Шрифт:
Интервал:
Закладка:
Лениво вытянувшись на дне просторной «джермы», оперевшись головой о перекладину, под монотонный говор моряков и гармоничный плеск воды я созерцал солнце, уже начинавшее окрашиваться в алые тона, которому часа через три предстояло закатиться где-то на африканском берегу.
— Завтра на заре мы будем в Старой Мисре, — крикнул мне моряк-негр и лучезарно улыбнулся.
Я ответил ему такой же улыбкой и подумал, что ничто более не способно преградить мне путь в Каир. Оставалось лишь отдаться на волю времени и Нила.
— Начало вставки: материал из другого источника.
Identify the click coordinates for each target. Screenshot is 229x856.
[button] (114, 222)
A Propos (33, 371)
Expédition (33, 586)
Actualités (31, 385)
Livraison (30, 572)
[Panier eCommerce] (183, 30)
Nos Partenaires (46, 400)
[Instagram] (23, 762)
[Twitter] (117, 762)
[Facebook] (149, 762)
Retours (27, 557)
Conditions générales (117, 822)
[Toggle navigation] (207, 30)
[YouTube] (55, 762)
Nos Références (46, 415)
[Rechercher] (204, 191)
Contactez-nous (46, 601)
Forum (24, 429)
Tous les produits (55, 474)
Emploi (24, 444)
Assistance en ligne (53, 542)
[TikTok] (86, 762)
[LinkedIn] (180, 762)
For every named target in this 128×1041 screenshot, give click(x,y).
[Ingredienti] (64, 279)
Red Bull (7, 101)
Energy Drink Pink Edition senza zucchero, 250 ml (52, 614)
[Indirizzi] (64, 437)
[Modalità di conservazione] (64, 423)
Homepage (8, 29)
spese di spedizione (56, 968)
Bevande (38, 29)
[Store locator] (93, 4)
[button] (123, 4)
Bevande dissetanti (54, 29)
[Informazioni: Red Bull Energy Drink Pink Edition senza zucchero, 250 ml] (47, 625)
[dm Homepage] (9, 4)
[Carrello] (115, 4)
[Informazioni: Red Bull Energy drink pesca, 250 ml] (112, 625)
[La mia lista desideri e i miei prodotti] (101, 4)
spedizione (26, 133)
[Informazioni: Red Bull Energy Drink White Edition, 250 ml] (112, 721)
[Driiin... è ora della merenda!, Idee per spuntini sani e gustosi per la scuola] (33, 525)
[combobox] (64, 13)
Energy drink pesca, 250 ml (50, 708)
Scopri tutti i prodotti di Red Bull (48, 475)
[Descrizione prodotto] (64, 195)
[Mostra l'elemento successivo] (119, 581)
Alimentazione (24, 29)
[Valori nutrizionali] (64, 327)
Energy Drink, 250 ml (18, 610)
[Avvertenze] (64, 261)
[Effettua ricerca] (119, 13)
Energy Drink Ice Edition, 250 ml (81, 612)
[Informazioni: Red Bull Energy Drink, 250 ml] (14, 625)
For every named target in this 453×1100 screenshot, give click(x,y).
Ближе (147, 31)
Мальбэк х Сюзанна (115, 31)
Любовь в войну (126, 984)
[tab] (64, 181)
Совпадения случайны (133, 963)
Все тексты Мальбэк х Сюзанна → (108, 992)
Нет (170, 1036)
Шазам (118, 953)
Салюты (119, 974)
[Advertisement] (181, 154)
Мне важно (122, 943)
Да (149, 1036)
Я задремал, как вдруг голоса моряков изменились, зазвучали громче и возбужденнее. Приподнявшись, я увидел другую «джерму», поднимавшуюся вверх по реке. Вот она поравнялась с нами. Мне потребовалось некоторое время, чтобы понять, что в ней необычного. Среди сотен баранов, чей запах разносился по реке, там находились красивые, богато одетые женщины с детьми. Вид у них был растерянный; у иных на лбу были драгоценности в виде гирлянд, а на головах длинные и узкие чепцы в виде трубы высотой в одну пальму[32].
Порой достаточно какого-нибудь необычного зрелища, чтобы увидеть драму. Моряки с вытянутыми от расстройства физиономиями и воздетыми к небу ладонями явились ко мне. Долго молча стояли, а затем с уст самого пожилого сорвалось: «Чума!»
В начале этого года, на следующий день после сильнейшей грозы и ливневых дождей — очевидных знаков гнева Божьего и неотвратимости наказания, — в Каире разразилась эпидемия. Первыми ее жертвами стали дети. Люди с достатком срочно вывозили свои семьи, кто в Тор, кто на юг Синая, где здоровый климат, а кто — в оазисы; если имелся дом в Верхнем Египте, уезжали туда. Вскоре нам навстречу плыли уже бесчисленные барки, переполненные беглецами.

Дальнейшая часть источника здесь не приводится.